» Selected passage:
>>>>>

The goal of this activity is to predicts which passengers survived the Titanic shipwreck. It uses the famous Kaggle Titanic dataset which is a staple of ML challenges.

Here is a description of this dataset:

Variable

Definition

Key

PassengerId

Passenger ID

0 = No, 1 = Yes

Survived

Survival

0 = No, 1 = Yes

pclass

Ticket class

1 = 1st, 2 = 2nd, 3 = 3rd

Name

Last and first names

sex

Sex

Age

Age in years

sibsp

# of siblings / spouses aboard the Titanic

parch

# of parents / children aboard the Titanic

ticket

Ticket number

fare

Passenger fare

cabin

Cabin number

embarked

Port of Embarkation

C = Cherbourg, Q = Queenstown, S = Southampton

Environment setup

Question

Import the necessary packages.

# YOUR CODE HERE
# Setup plots
%matplotlib inline
plt.rcParams['figure.figsize'] = 10, 8
%config InlineBackend.figure_format = 'retina'
sns.set()
# YOUR CODE HERE

Data loading and analysis

Question

# YOUR CODE HERE

Question

Display 10 random samples from the dataset.

# YOUR CODE HERE

Question

Print a concise summary of this dataset.

# YOUR CODE HERE

Question

Plot an histogram of numerical features.

# YOUR CODE HERE

Data preprocessing

Question

Remove from the dataset columns that seem non-informative for Machine Learning.

Hint: there are 4 of them.

# YOUR CODE HERE

Question

Display the first 10 samples of the cleaned dataset.

# YOUR CODE HERE

Question

The Age feature should be very interesting for predicting survival. However, several values are missing.

Use the pandas fillna() function to replace all NaN values by -1 for the Age feature.

# YOUR CODE HERE

Question

Use the pandas cut() function to segment the Age feature into categories, accodring to the provided labels and intervals.

age_labels = ['Missing', 'Child', 'Teenager', 'Young adult', 'Adult', 'Senior']
age_intervals = [-2, 0, 12, 18, 35, 60, 100]

# YOUR CODE HERE

Question

Display the first 10 samples of the dataset.

<<<<<

» Provided material:
>>>>>

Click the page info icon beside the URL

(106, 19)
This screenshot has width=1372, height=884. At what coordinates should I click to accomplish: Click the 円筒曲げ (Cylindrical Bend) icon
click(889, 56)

<<<<<

» Given request 1:
Retype the Titanic exercise between "Use the pandas fillna()" and "labels and intervals.", inclusive.
» Given request 2:
Answer these questions from the Titanic exercise:
(a) What value should replace missing Age entries?
(b) How many non-informative columns does the hint say to remove?
(c) What port does the code Q stand for under embarked?

» Final answer 1:
Use the pandas fillna() function to replace all NaN values by -1 for the Age feature.

# YOUR CODE HERE

Question

Use the pandas cut() function to segment the Age feature into categories, accodring to the provided labels and intervals.

» Final answer 2:
(a) -1
(b) 4
(c) Queenstown